● **Work task**
Report all lines in the records that hold the string "agent".

● **Record excerpts**
────────
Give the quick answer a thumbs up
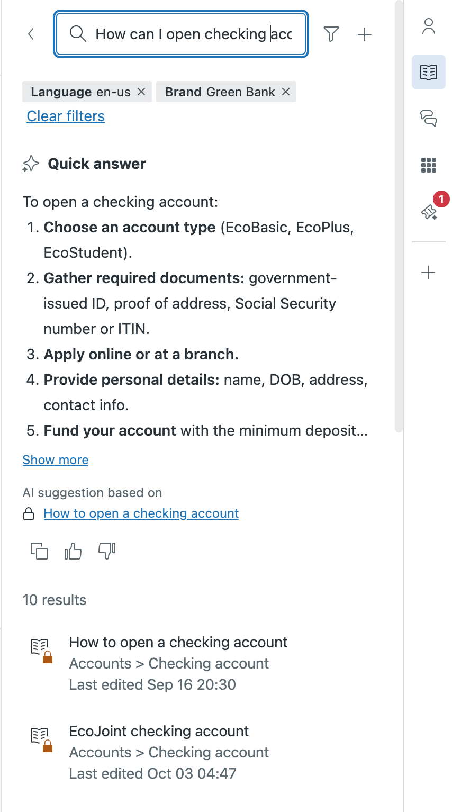Screen dimensions: 452x812 click(73, 552)
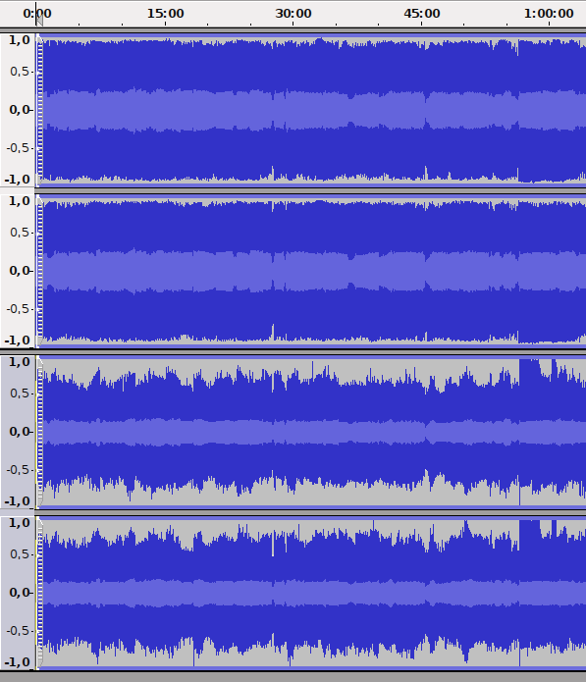Screen dimensions: 586x682
Task: Click the dashed clip edge at the start of the first channel
Action: coord(40,110)
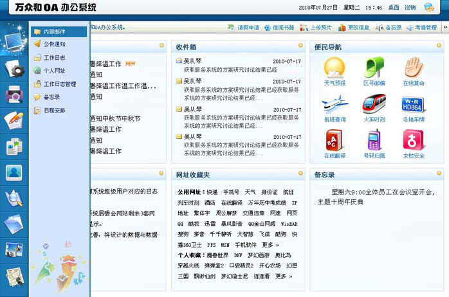Click the green mailbox 区号邮编 icon

[x=374, y=71]

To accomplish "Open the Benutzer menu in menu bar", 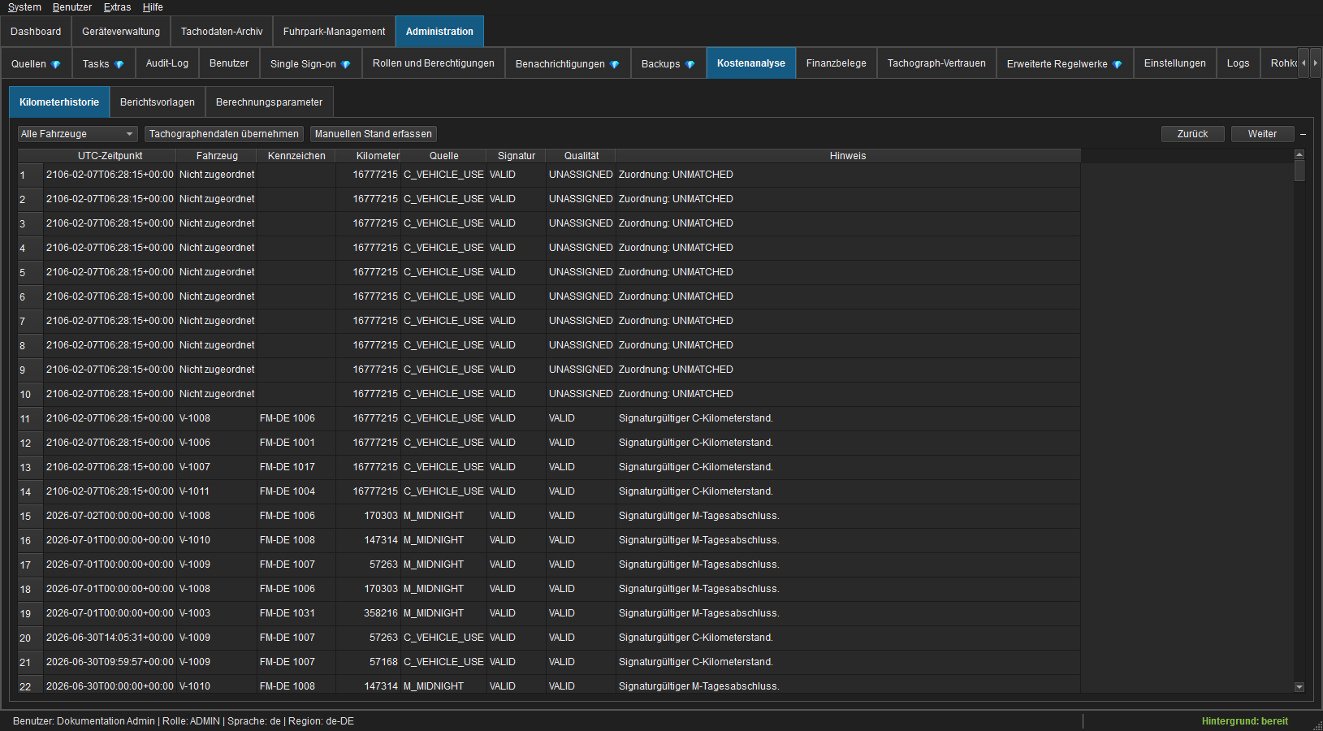I will point(72,7).
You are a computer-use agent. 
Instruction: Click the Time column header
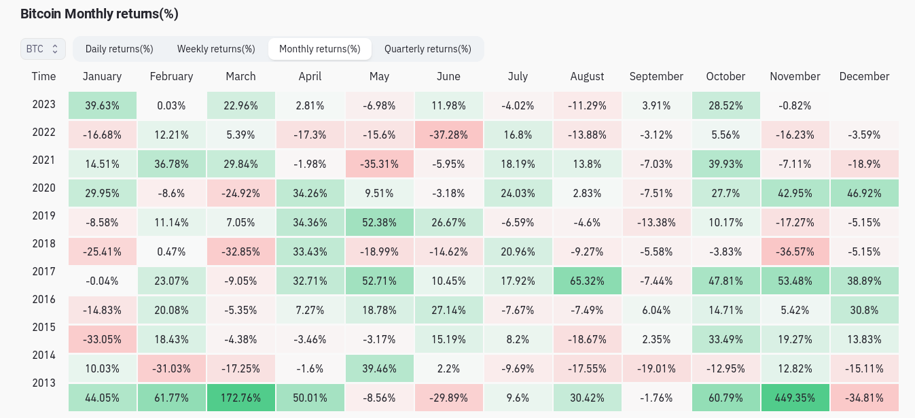coord(43,76)
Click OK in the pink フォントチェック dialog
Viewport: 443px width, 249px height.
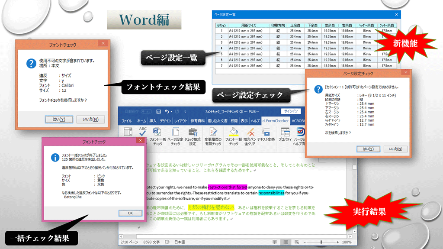(x=130, y=213)
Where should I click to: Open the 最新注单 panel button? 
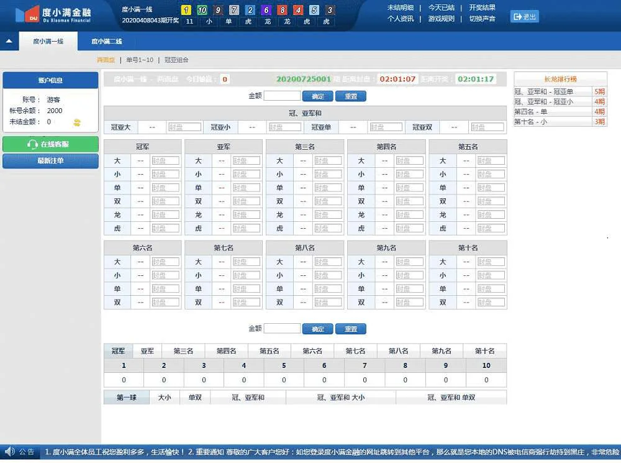click(x=50, y=161)

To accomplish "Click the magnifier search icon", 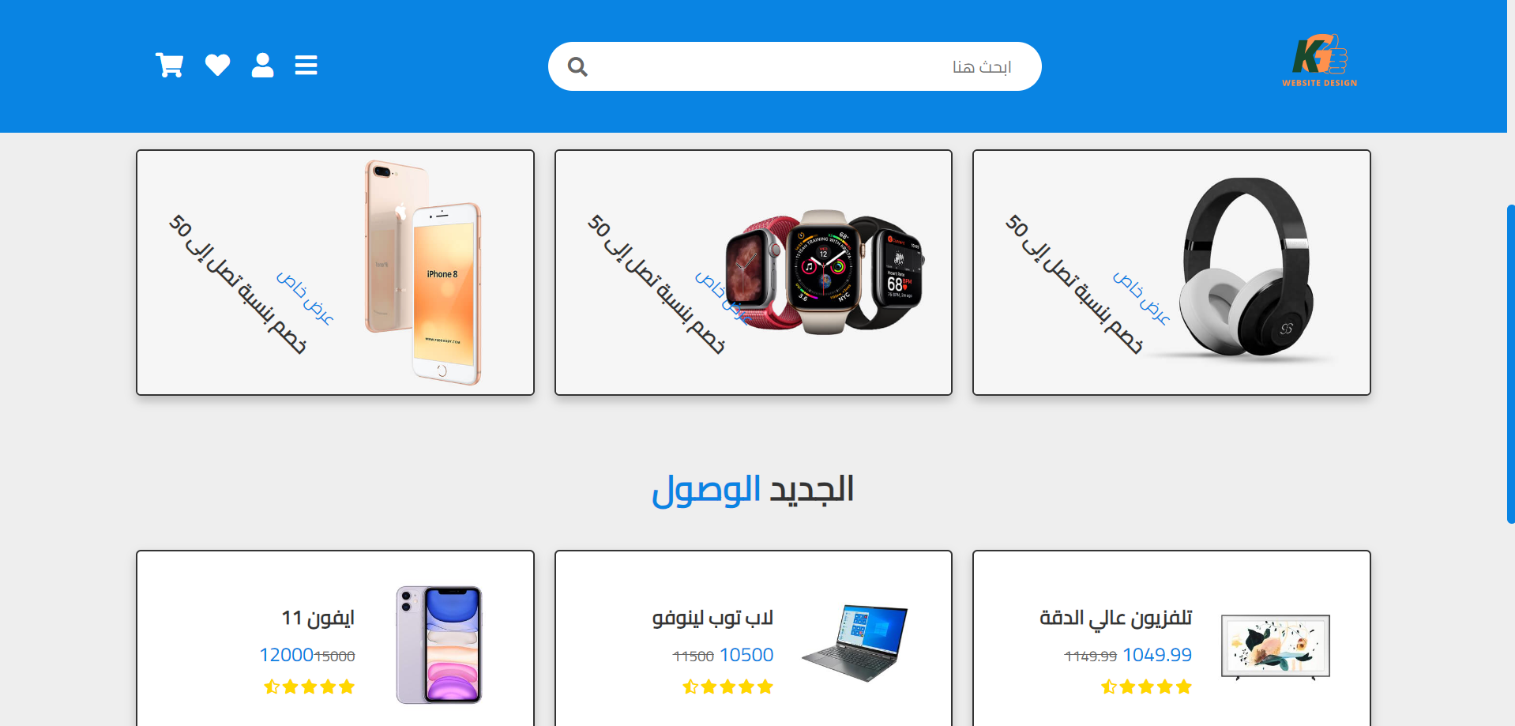I will [577, 67].
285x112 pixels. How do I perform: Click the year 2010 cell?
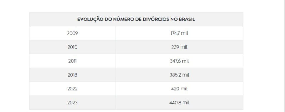(72, 47)
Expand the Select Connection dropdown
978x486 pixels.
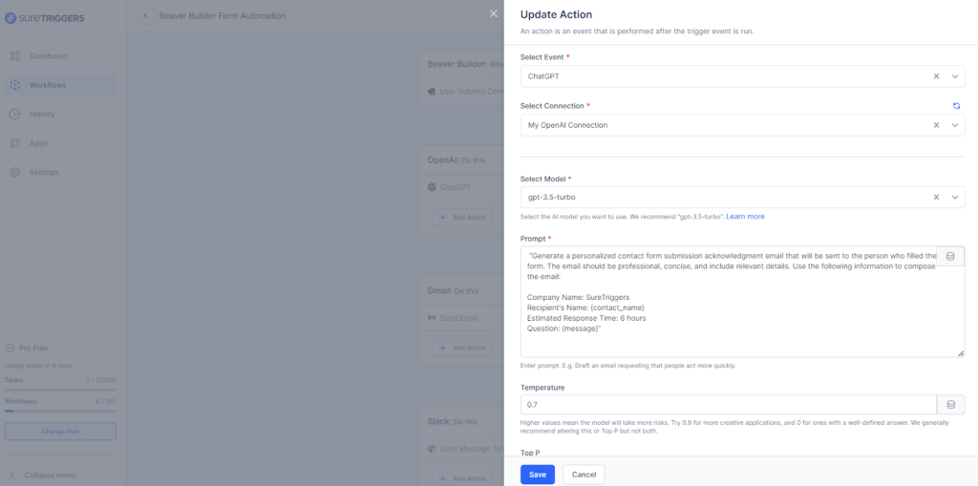coord(955,125)
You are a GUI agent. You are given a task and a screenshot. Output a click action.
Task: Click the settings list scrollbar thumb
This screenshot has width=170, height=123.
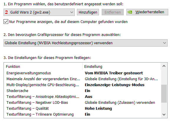(x=164, y=94)
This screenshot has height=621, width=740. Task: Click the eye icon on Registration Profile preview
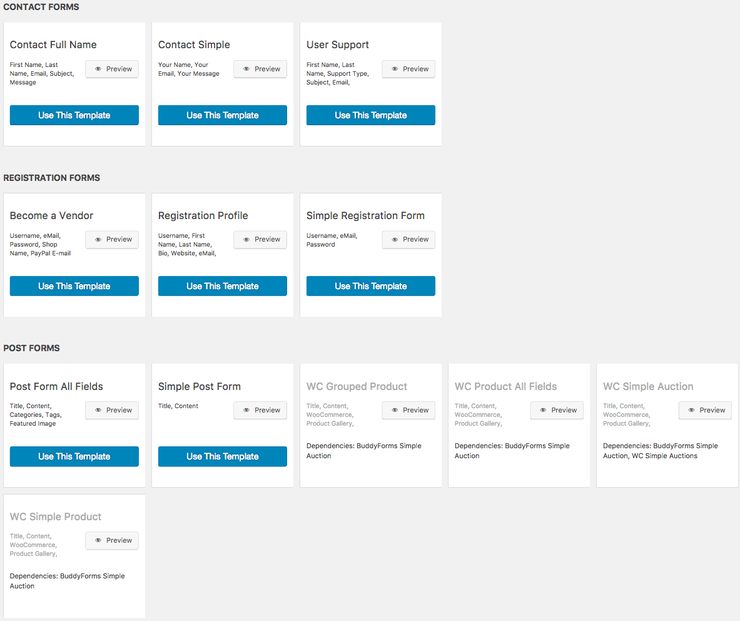[x=246, y=239]
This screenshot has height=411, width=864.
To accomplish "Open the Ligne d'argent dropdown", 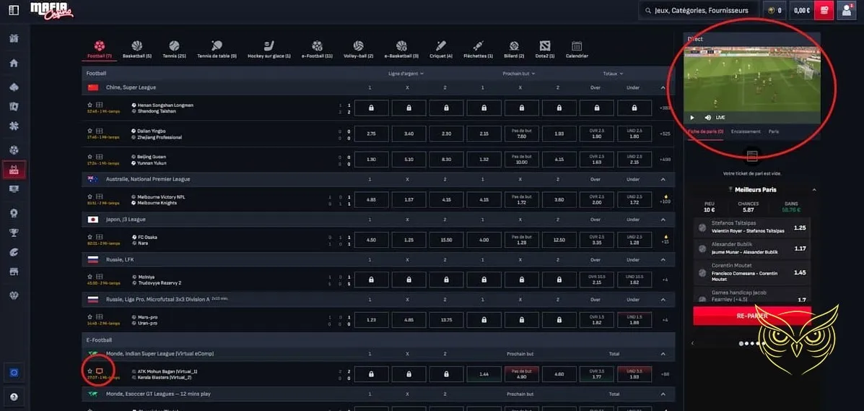I will click(x=406, y=74).
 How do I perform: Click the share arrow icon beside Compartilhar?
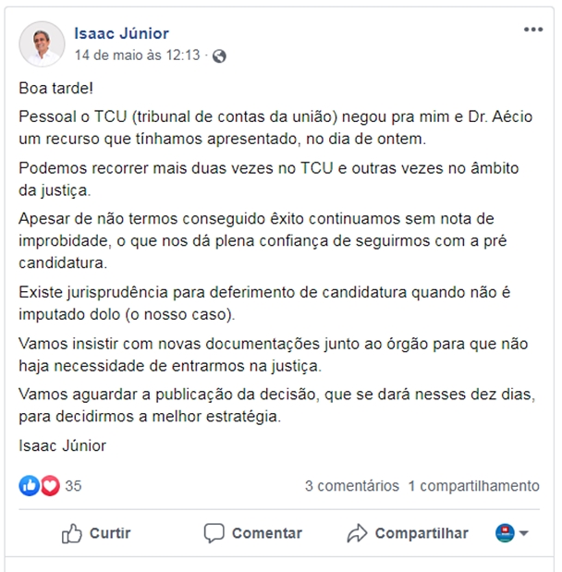tap(357, 533)
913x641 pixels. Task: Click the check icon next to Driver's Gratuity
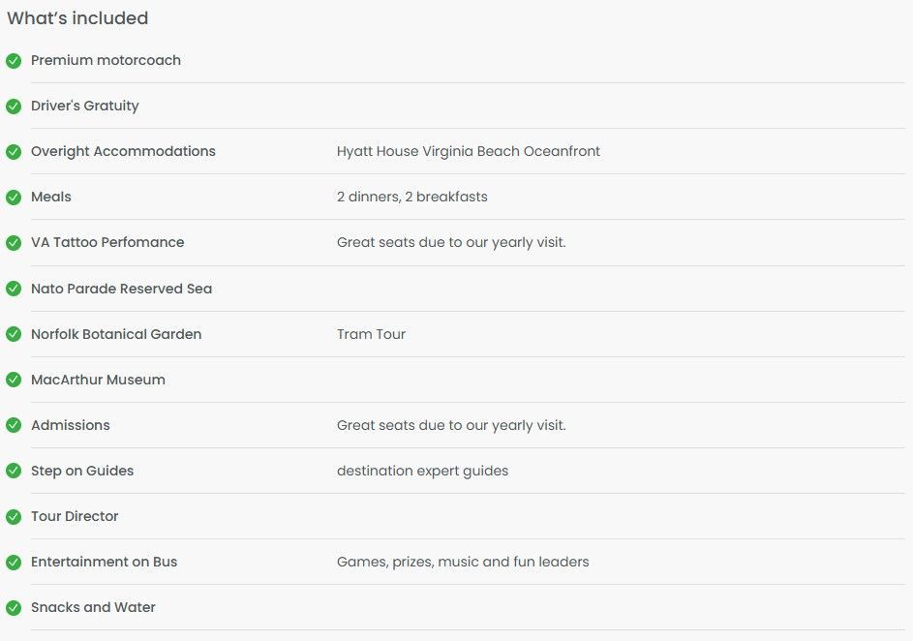[14, 106]
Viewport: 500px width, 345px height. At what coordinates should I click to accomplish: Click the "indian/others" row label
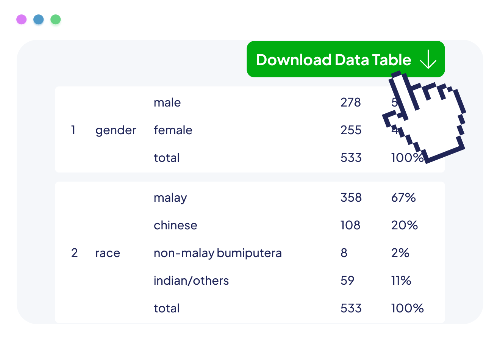point(191,281)
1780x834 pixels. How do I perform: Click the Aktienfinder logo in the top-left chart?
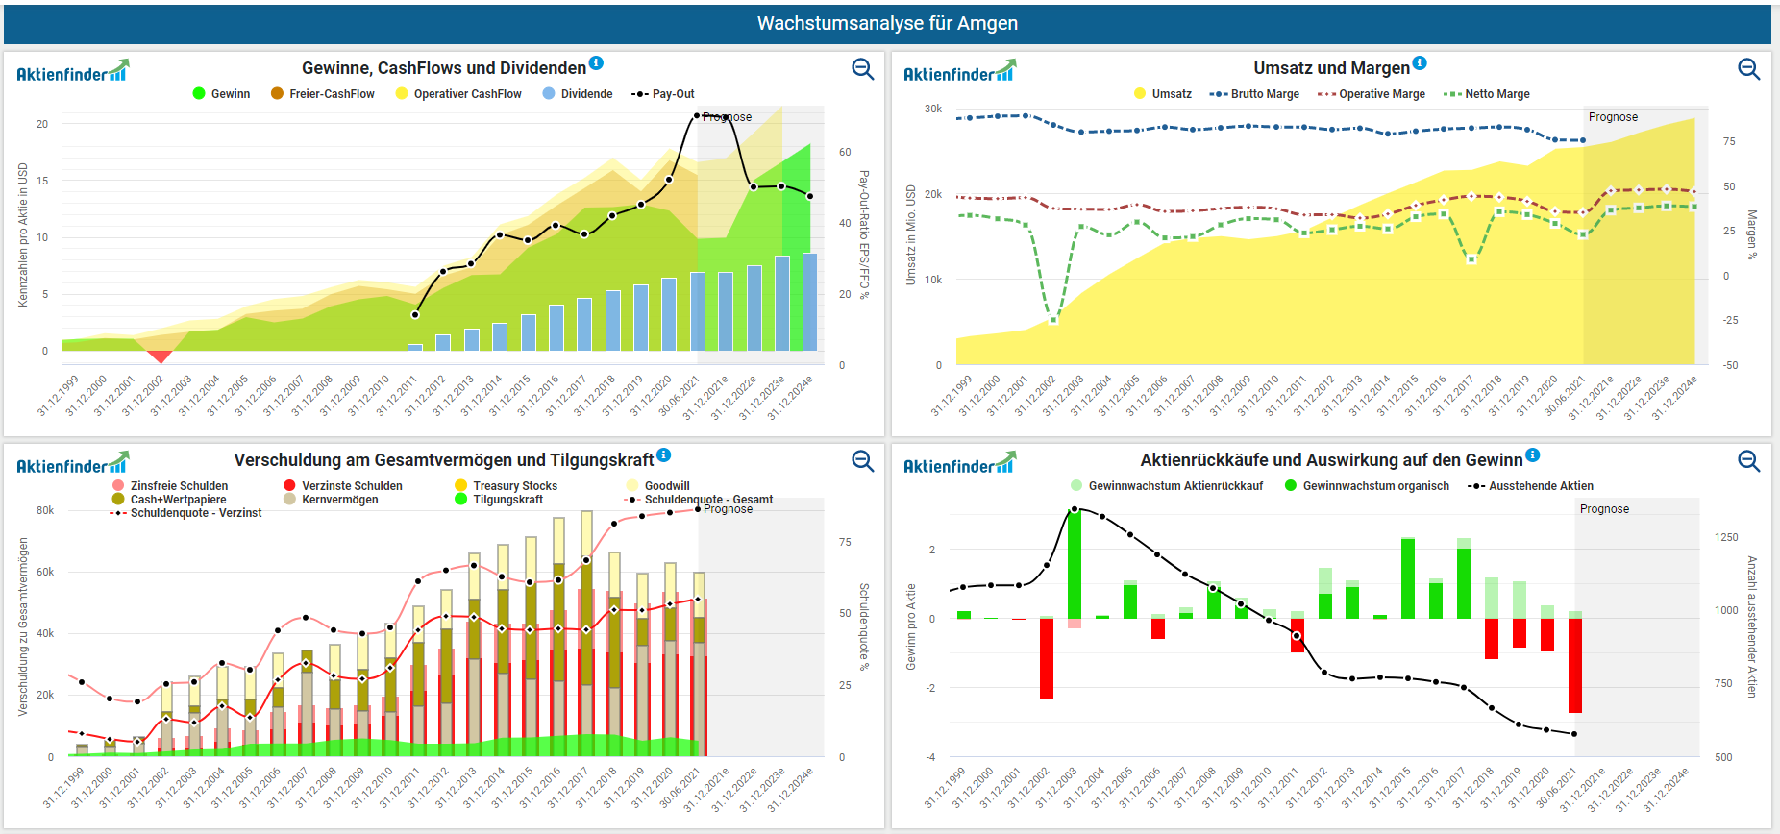[72, 72]
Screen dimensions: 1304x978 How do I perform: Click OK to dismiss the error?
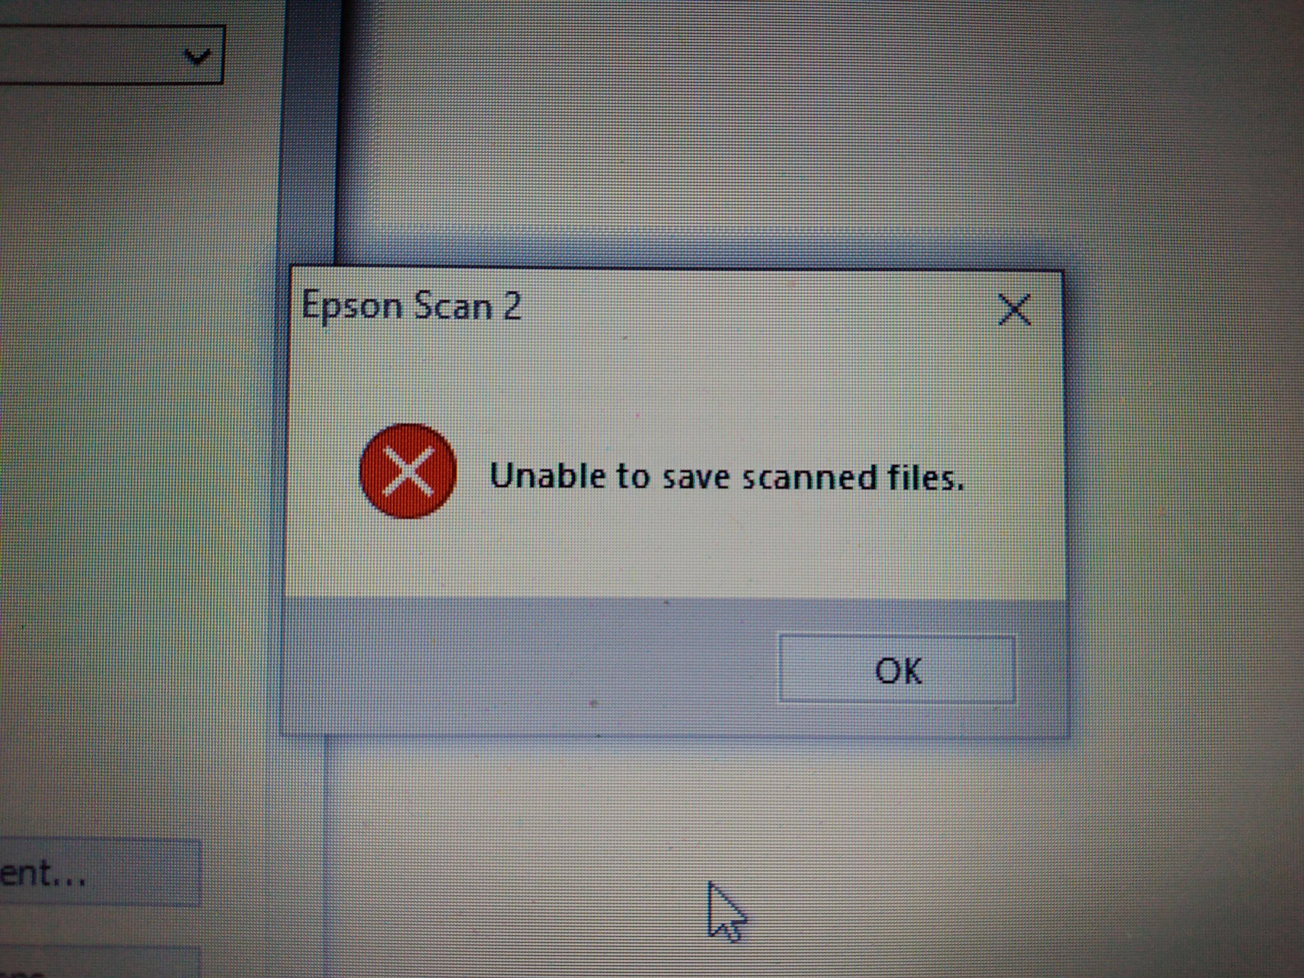897,669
────────
● **Output for this exercise**
You are a computer-use agent. 
You are a GUI agent. You are given a task and a screenshot. Output a click action.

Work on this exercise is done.